## EXERCISE DATA
----------------
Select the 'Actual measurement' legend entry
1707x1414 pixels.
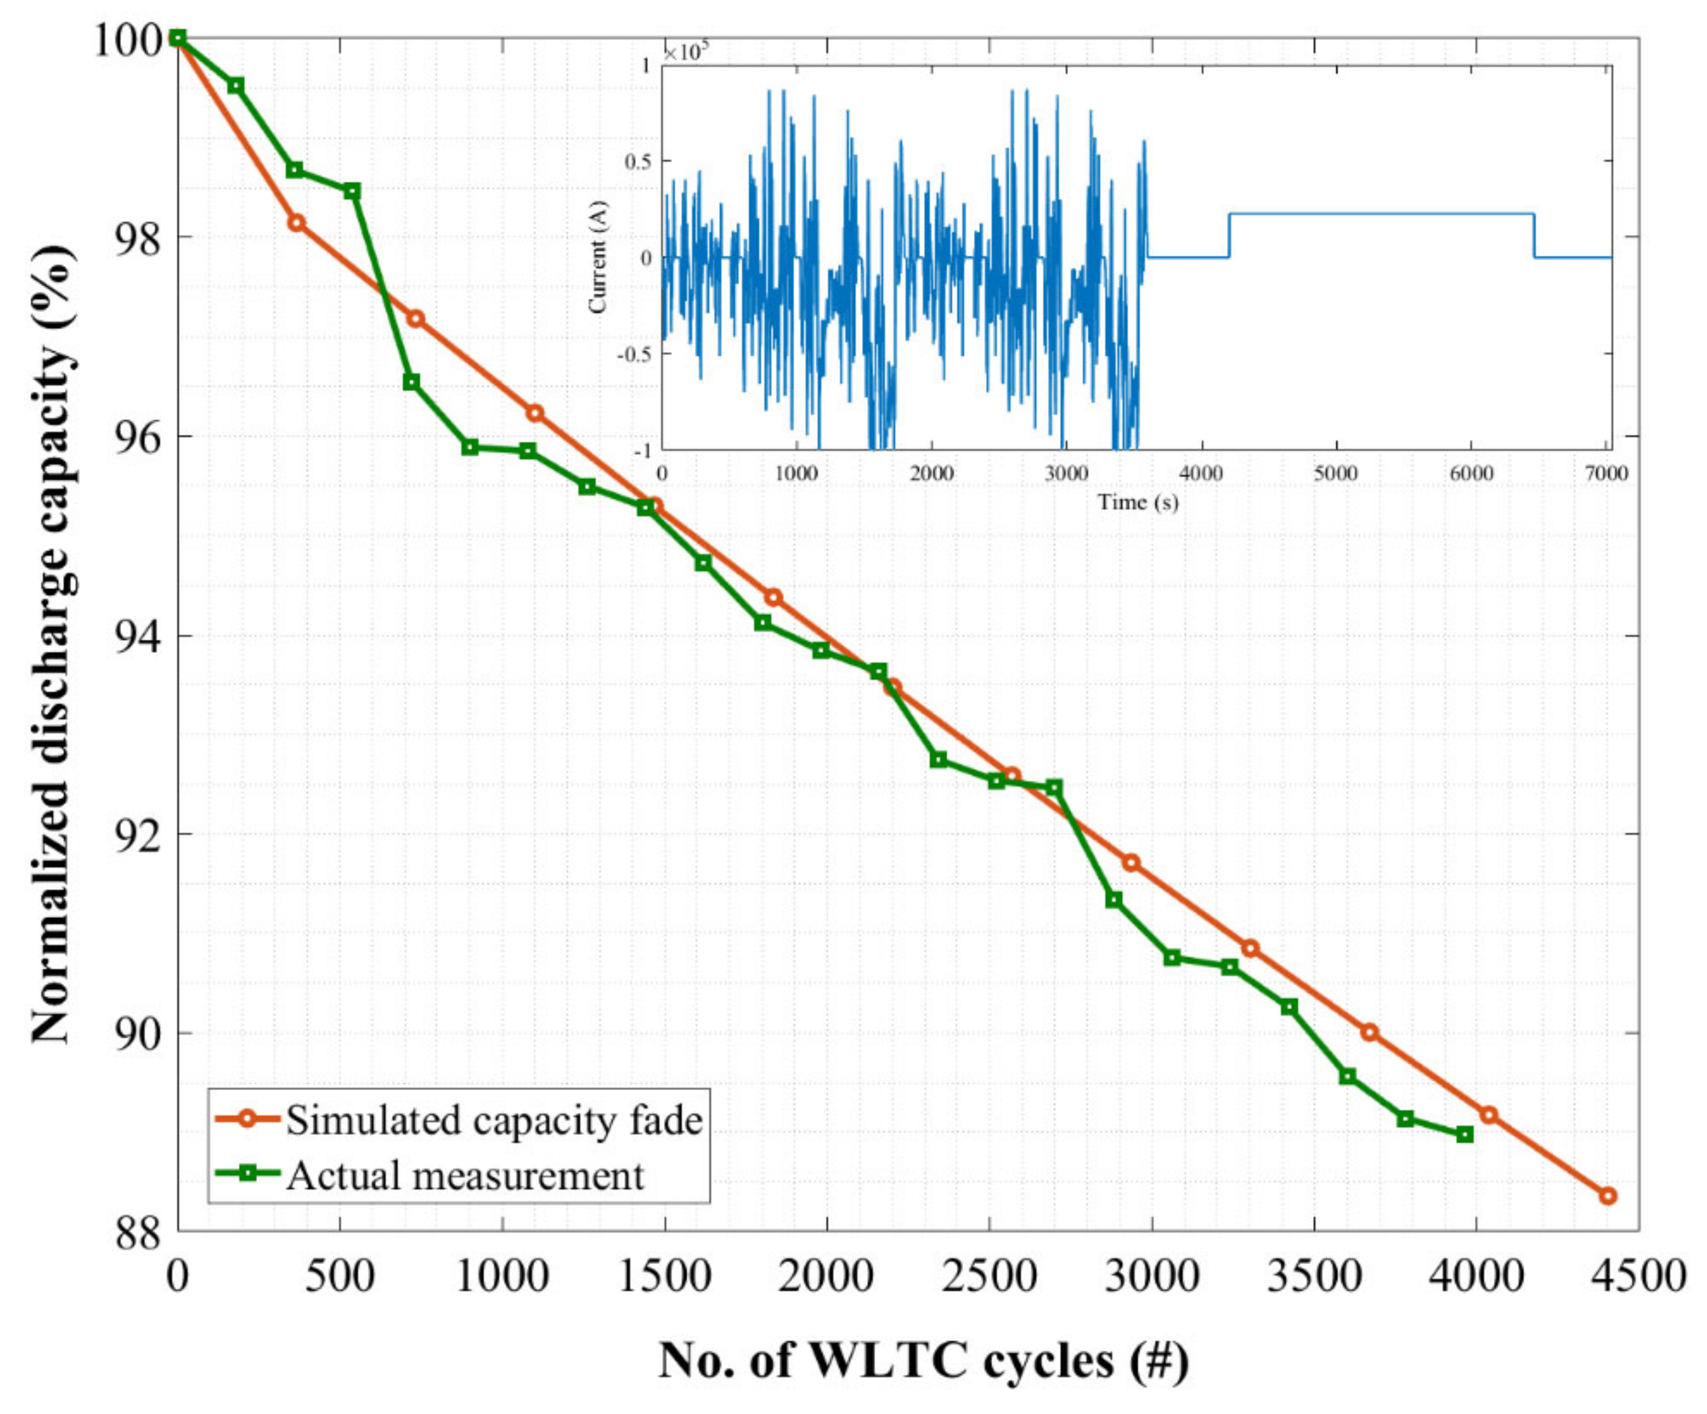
----------------
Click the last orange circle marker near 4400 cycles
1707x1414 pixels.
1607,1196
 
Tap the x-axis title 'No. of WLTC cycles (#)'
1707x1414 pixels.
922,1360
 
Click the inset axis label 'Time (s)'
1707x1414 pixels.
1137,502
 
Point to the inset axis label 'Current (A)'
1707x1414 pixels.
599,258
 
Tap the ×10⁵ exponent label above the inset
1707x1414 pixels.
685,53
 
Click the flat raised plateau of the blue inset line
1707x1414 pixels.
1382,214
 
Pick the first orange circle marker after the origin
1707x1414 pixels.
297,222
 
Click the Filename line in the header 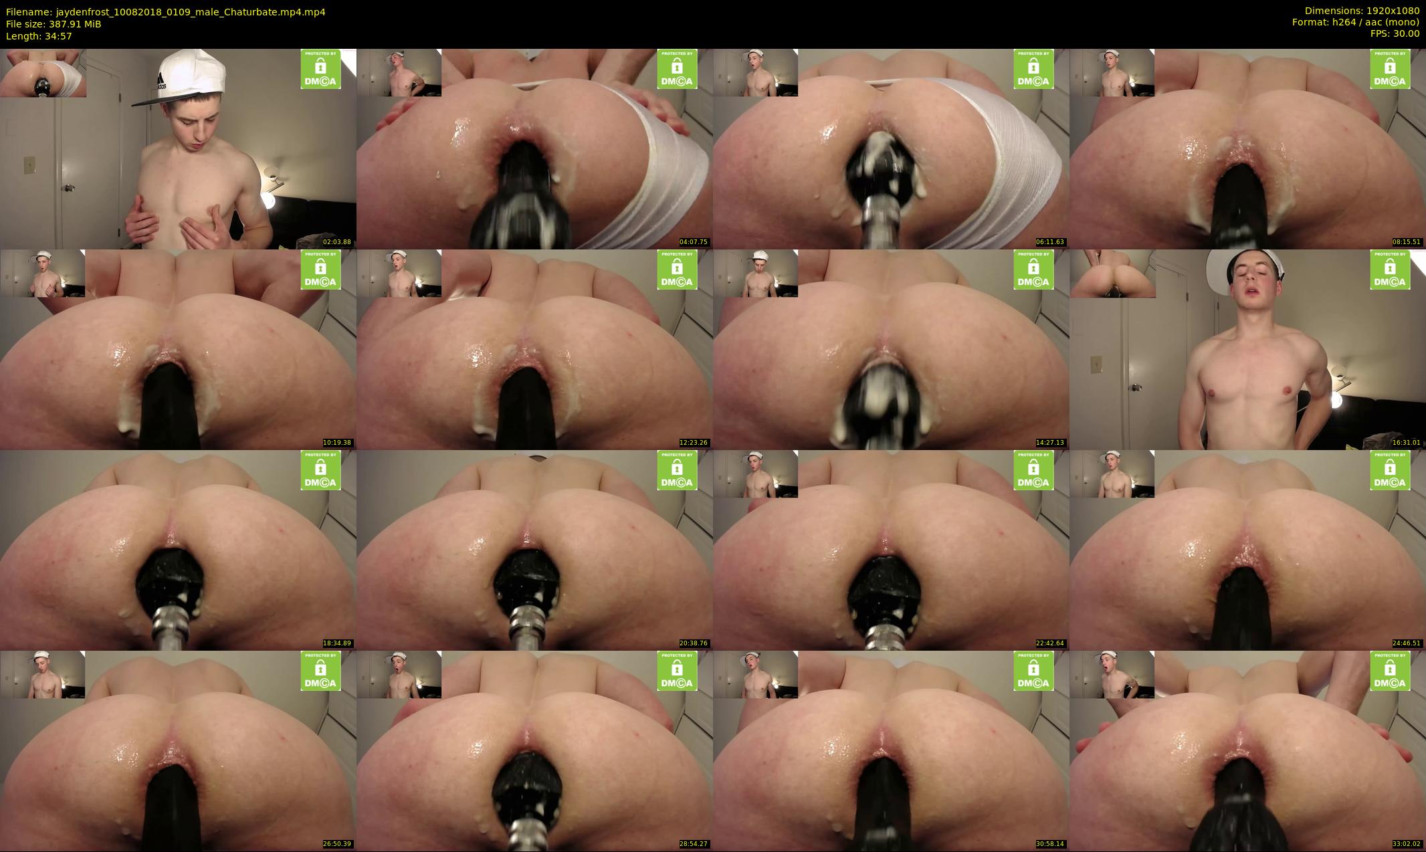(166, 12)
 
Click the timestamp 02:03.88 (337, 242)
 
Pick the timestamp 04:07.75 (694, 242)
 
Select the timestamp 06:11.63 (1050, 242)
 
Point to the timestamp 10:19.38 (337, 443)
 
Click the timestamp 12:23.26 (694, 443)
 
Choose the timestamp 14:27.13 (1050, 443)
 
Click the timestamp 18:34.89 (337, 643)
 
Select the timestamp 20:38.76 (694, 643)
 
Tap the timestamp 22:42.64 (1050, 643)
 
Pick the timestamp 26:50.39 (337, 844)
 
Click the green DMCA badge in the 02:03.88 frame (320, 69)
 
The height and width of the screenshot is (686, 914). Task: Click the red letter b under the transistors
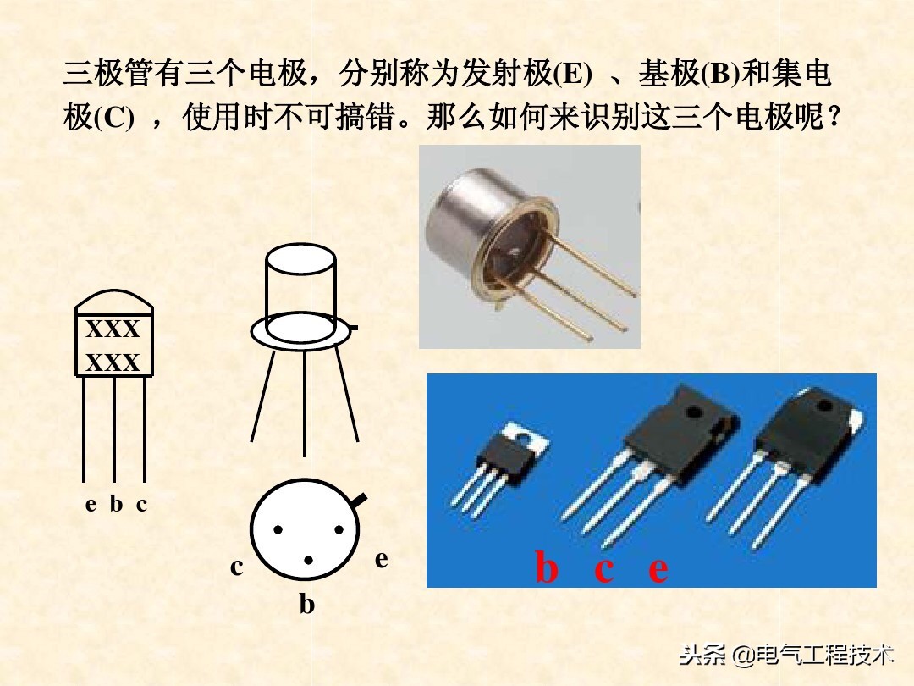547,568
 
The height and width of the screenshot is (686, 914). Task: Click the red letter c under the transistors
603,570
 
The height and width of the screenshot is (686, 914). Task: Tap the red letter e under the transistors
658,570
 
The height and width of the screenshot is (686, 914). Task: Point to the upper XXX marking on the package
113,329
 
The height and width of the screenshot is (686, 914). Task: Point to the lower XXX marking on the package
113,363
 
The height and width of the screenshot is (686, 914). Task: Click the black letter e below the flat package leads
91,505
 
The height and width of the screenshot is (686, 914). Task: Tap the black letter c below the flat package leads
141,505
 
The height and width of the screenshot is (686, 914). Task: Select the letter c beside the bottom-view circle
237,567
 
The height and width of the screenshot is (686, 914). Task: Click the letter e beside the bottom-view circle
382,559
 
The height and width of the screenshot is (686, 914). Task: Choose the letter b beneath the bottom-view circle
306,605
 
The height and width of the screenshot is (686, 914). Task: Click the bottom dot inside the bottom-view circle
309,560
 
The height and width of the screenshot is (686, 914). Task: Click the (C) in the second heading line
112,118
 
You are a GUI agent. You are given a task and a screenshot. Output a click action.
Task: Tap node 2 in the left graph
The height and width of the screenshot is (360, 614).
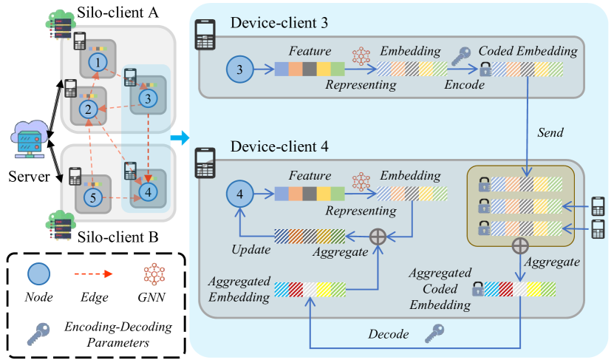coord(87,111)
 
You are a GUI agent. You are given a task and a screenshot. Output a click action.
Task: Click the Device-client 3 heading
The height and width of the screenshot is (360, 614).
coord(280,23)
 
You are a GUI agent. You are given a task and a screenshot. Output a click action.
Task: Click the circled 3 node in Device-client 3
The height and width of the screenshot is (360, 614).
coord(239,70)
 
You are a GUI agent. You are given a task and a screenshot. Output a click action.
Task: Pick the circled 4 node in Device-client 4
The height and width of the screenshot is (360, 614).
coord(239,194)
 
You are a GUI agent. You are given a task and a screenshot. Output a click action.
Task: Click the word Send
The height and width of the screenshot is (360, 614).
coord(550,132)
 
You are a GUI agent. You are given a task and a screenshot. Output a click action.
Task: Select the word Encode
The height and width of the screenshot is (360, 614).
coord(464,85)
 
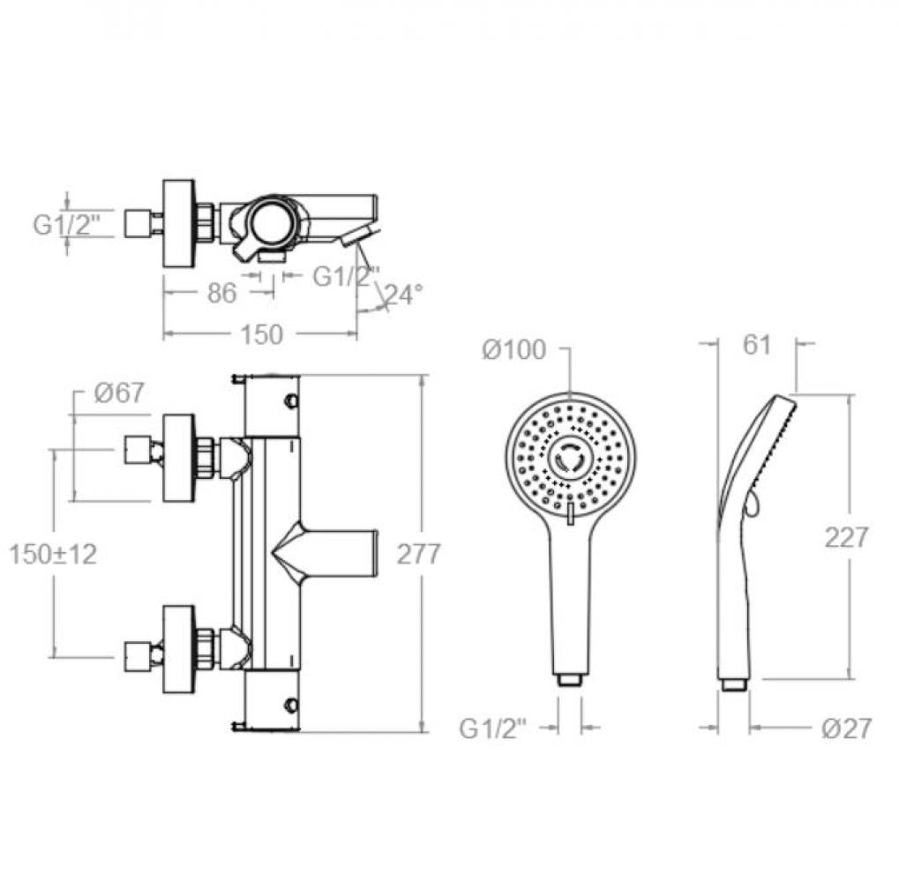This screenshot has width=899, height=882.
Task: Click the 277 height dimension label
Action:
----------------
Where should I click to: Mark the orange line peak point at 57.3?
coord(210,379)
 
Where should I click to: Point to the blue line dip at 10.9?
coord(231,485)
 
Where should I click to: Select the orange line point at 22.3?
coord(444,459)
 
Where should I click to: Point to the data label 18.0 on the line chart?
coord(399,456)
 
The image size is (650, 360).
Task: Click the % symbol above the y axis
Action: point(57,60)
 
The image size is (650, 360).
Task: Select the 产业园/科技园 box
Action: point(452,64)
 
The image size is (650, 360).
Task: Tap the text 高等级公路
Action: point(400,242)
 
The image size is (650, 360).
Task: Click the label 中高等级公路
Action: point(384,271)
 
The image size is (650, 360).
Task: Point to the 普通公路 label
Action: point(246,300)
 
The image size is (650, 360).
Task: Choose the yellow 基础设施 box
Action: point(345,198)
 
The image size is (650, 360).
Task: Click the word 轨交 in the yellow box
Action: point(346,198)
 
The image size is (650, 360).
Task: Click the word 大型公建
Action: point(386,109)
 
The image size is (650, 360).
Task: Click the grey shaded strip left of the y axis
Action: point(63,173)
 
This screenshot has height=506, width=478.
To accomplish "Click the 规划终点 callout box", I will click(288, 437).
----------------
## WRITTEN REQUEST
List each line of the entries above that contains the word "marker".

## EXERCISE SOLUTION
Click the last orange circle marker near 4400 cycles
Pick the first orange circle marker after the origin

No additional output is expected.